La recensione su Mediterraneo

di hallorann
8 stelle

“E’ tutto sotto metafora!” esclamava Abatantuono terrunciello in SAXOFONE. Forse preannunciava MEDITERRANEO, infatti dietro le divise da soldati della seconda guerra mondiale si nascondono i trentenni cresciuti dopo il ’68 e il ’77, date storiche per quella generazione. Diciamolo subito, che piaccia o meno, che l’Oscar fosse meritato o no questo film è stato una ventata d’aria fresca nel quasi esangue panorama cinematografico italiano di venticinque anni fa. Gabriele Salvatores è stato un puntuale e talentuoso regista del teatro dell’Elfo sbarcato al cinema per scommessa, vinta con un pugno di film cult quali KAMIKAZEN (l’applicazione metropolitana di COMEDIANS), MARRAKECH EXPRESS, TURNE’ e – solo per me – PUERTO ESCONDIDO. L’epifania di un cineasta, di una magia e di un genere (la commedia) rivisitato si è conclusa con il futuribile NIRVANA. In mezzo MEDITERRANEO: esotico, grintoso, vitale, pacifista (meglio il fumo delle armi). L’isoletta in cui dal ’41 al ’44 circa restano “prigionieri” i soldati comandati dal tenente Raffaele Montini e dal sergente Nicola Lo Russo è una splendida utopia come cantavano i Nomadi scritti da Guccini. Sole, mare, polli per nemici, simil sirtaki, il Pope, Omero, omosessualità latenti, italiani una faccia una razza, opium, la puta Vassilissa, il turco nonso, il calcio, Carmelo La Rosa, lettere al vento, amori e desideri. Se accosti il naso ne avverti dell’isola il profumo. Una generazione piena di speranze (citazione di Mao sulla bocca di Lo Russo quando si rivolge al piccolo Farina chiuso in un tino) che non è riuscita a cambiare il mondo, che non glielo hanno fatto cambiare e si è tirata fuori, non mi riterrete vostro complice. Una generazione anche cazzona e pragmatica: chi vive sperando muore cagando, Nicola Lo Russo, isoletta dell’Egeo che non conta un cazzo 1941…Una vita sola non mi basta, ogni volta che vedo un tramonto mi girano i coglioni…

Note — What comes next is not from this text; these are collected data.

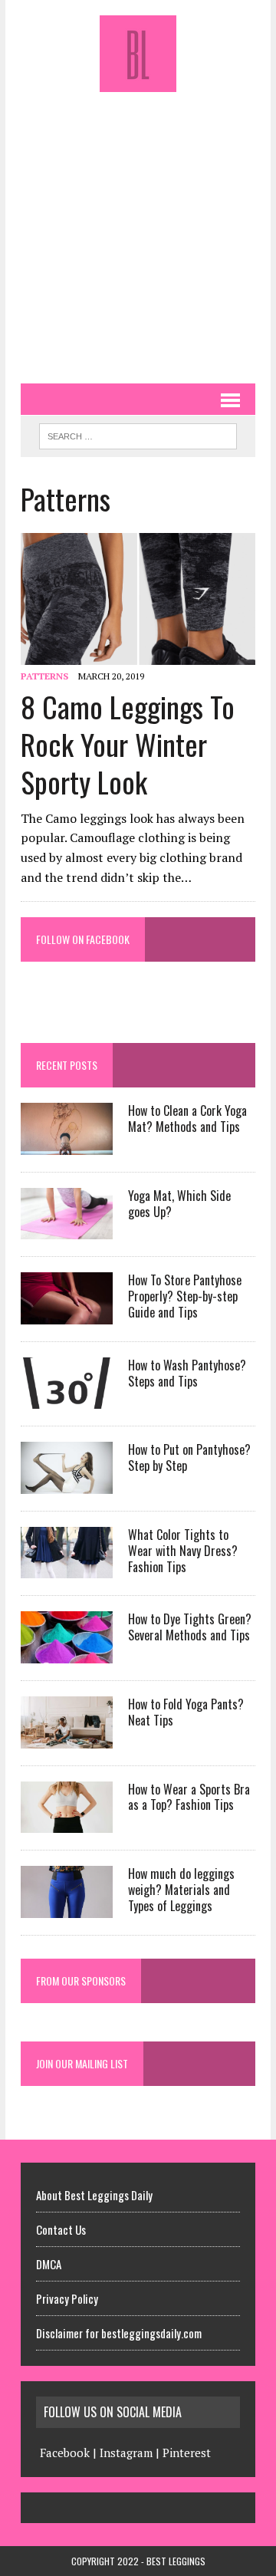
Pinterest (187, 2452)
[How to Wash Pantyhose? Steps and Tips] (67, 1398)
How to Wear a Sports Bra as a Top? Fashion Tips (189, 1797)
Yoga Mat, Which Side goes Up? (179, 1203)
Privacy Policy (67, 2298)
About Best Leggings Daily (94, 2194)
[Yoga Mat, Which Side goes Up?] (67, 1229)
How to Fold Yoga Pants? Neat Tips (186, 1712)
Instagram (126, 2452)
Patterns (44, 676)
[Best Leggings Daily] (138, 53)
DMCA (48, 2263)
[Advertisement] (138, 230)
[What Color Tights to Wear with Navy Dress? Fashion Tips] (67, 1568)
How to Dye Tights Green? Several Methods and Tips (189, 1627)
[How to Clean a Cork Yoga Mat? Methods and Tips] (67, 1144)
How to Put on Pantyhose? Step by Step (189, 1457)
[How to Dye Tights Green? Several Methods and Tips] (67, 1652)
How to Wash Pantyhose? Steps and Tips (187, 1373)
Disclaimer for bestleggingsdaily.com (119, 2332)
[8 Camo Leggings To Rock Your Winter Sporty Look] (138, 654)
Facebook (65, 2452)
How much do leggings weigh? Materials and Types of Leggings (181, 1889)
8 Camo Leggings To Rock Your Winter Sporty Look (128, 744)
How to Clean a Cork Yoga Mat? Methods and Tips (187, 1118)
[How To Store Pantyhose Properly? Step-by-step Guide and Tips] (67, 1313)
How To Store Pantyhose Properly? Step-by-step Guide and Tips (185, 1296)
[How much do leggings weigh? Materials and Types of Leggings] (67, 1907)
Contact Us (61, 2229)
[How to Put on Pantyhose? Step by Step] (67, 1483)
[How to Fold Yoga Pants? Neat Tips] (67, 1737)
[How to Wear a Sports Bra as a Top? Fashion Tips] (67, 1822)
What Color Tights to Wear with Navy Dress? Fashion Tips (183, 1550)
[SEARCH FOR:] (137, 434)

L’originalità di Salvatores – che ricordiamolo non è un autore puro, ma una sorta di sciamano buono e generoso, ottimo direttore di amici e attori – sta nel non somigliarsi a nessun altro. La chimica e l’alchimia creata con una compagnia di professionisti, quasi tutti formatisi a teatro o plasmati dalla sua filosofia spicciola ma concreta, è stata unica e irripetibile. All’ombra dei suoi inni all’amicizia vera, di una generazione vagabonda e disillusa ma migliore della nostra perché non ancora corrotta dalla tivù ci sono stati Enzo Monteleone, Carlo Mazzacurati, Umberto Contarello, Francesca Marciano e persino Fabrizio Bentivoglio. Oggi ha lo stesso entusiasmo di sperimentare, purtroppo per lui sono cambiati i tempi e i temi. Si è giovani solo una volta. In MEDITERRANEO, piccola produzione di Gianni Minervini gonfiata dall’allora major italiana Penta, ci sono fior di attori divenuti grandi per alcune stagioni, rimasti comunque dei buoni interpreti o caratteristi: Abatantuono, Alberti, Bisio, Catania, Cederna. Musiche di due parvenu di colonne sonore per cinema Giancarlo Bigazzi e Marco Falagiani: belle ed evocative, ancora sopportabili nella versione tastieristica moderna del finale quarant’anni dopo con i tre protagonisti invecchiati. Pur non essendo un capolavoro o il capolavoro di Salvatores, questa commedia piace sempre e fa venire in mente una frase di Ibsen: cercare la felicità in questa vita, ecco il vero spirito di rivolta.